## Records to use
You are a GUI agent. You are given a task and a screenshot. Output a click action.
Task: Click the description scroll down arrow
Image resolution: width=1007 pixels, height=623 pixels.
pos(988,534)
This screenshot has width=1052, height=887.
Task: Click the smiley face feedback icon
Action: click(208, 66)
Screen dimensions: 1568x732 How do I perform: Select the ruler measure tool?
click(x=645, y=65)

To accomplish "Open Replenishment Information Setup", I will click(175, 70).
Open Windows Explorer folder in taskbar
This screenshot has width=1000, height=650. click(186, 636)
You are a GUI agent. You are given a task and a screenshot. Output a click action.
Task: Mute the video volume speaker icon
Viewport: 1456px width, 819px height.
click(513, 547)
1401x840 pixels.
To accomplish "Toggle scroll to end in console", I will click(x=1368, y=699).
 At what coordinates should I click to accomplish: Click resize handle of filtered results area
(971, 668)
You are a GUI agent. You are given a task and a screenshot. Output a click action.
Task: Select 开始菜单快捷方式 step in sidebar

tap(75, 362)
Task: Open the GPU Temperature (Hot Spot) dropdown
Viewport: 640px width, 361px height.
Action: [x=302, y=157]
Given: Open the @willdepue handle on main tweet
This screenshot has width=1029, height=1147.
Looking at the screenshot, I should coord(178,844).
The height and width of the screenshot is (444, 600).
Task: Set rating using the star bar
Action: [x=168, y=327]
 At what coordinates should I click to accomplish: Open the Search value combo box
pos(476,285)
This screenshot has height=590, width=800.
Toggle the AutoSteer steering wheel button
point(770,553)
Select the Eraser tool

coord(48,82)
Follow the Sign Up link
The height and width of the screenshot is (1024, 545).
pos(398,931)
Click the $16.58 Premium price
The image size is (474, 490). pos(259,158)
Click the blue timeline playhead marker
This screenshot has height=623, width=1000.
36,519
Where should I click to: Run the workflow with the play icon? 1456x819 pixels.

## Work required
Recast the lines of the listing between the line holding "At what coordinates should I click to accomplish: Click" and the line holding "pos(398,931)", inclusive, as a Markdown table with the columns Row and Line. Leave out any blank lines.

## Exercise output
| Row | Line |
|---|---|
| 1 |  At what coordinates should I click to accomplish: Click resize handle of filtered results area |
| 2 | (971, 668) |
| 3 | You are a GUI agent. You are given a task and a screenshot. Output a click action. |
| 4 | Task: Select 开始菜单快捷方式 step in sidebar |
| 5 | tap(75, 362) |
| 6 | Task: Open the GPU Temperature (Hot Spot) dropdown |
| 7 | Viewport: 640px width, 361px height. |
| 8 | Action: [x=302, y=157] |
| 9 | Given: Open the @willdepue handle on main tweet |
| 10 | This screenshot has width=1029, height=1147. |
| 11 | Looking at the screenshot, I should coord(178,844). |
| 12 | The height and width of the screenshot is (444, 600). |
| 13 | Task: Set rating using the star bar |
| 14 | Action: [x=168, y=327] |
| 15 |  At what coordinates should I click to accomplish: Open the Search value combo box |
| 16 | pos(476,285) |
| 17 | This screenshot has height=590, width=800. |
| 18 | Toggle the AutoSteer steering wheel button |
| 19 | point(770,553) |
| 20 | Select the Eraser tool |
| 21 | coord(48,82) |
| 22 | Follow the Sign Up link |
| 23 | The height and width of the screenshot is (1024, 545). |
| 24 | pos(398,931) |